COCHRAN: I see so many - I see so many postings about people who voted for Trump. I've heard they're illiterate. They're stupid. They're country. They're foolish. They're uneducated. They're poor. And that makes me sad because I'm from there, and I'm not uneducated and foolish. And I know a lot of people who aren't, but they just desperately want somebody to hear them.
UNIDENTIFIED WOMAN #12: To validate them - but do they really think that Donald Trump is going to do that?
COCHRAN: And this was their brick through the window, saying, do you hear us now?
COCHRAN: What was their choice, Sonya?
UNIDENTIFIED WOMAN #13: I think they would have been OK with Bernie, to tell you the truth - I mean, somebody to give them hope. That's what it was about. It was hope. Trump has given the country hope.
UNIDENTIFIED WOMAN #14: False hope, I think.
UNIDENTIFIED WOMAN #13: The majority - whether it's false or not, it's about hope 'cause we're hurting people.
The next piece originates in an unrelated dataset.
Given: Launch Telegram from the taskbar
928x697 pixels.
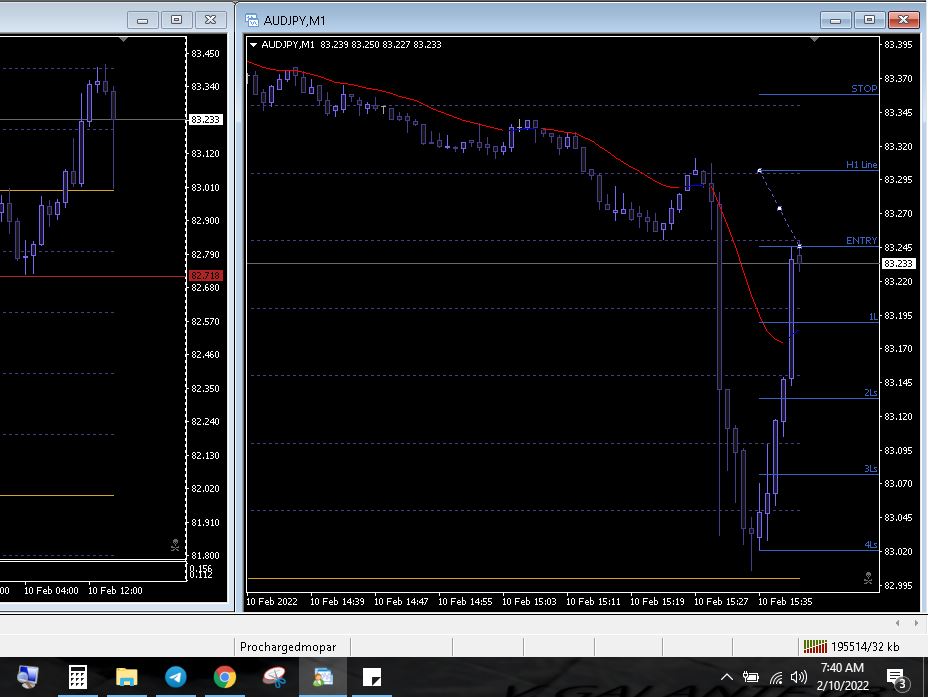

That's why I have to believe it'll get better.
MARTIN: Because there's a divide in the country, as there was after Barack Obama was elected with Republicans who didn't want that to happen - but there is a deep divide - do you each feel a personal sense of responsibility to understand people who hold different views than you do?
UNIDENTIFIED WOMAN #15: Yes, absolutely - a thousand percent - emphatically yes.
MARTIN: Have do you always, or do you feel it anew in this moment?
UNIDENTIFIED WOMAN #15: I felt it after I got out of southern Illinois. And that was just because growing up, everybody looked like me, and I didn't understand that there was another side. And once I got to actually see more of the world and realize it was there, absolutely yes. Just try to walk a mile, you know? And if you come out the other side and think that - no, absolutely not - that's crazy - OK, but you tried.
MARTIN: Janice, do you feel a responsibility to reach out to others.
IGOU: Well, I was thinking, you know, before we got together today, it's like I want to be positive. I just want to be positive. I don't want to do all of this, you know - I'm going to be over here, and you're going to be over there. So I do think that that's important. I don't know how to run in different kind of circles, though. You know, it is interesting how we tend to hang around with people that do all, you know, kind of think the way that we do. So I have to think about how it takes work - how I can do that. But - and it takes a lot of work, too, to speak the truth in a loving way. It really does. It's so much easier to just throw out that nasty comment, instead of trying to bring people together.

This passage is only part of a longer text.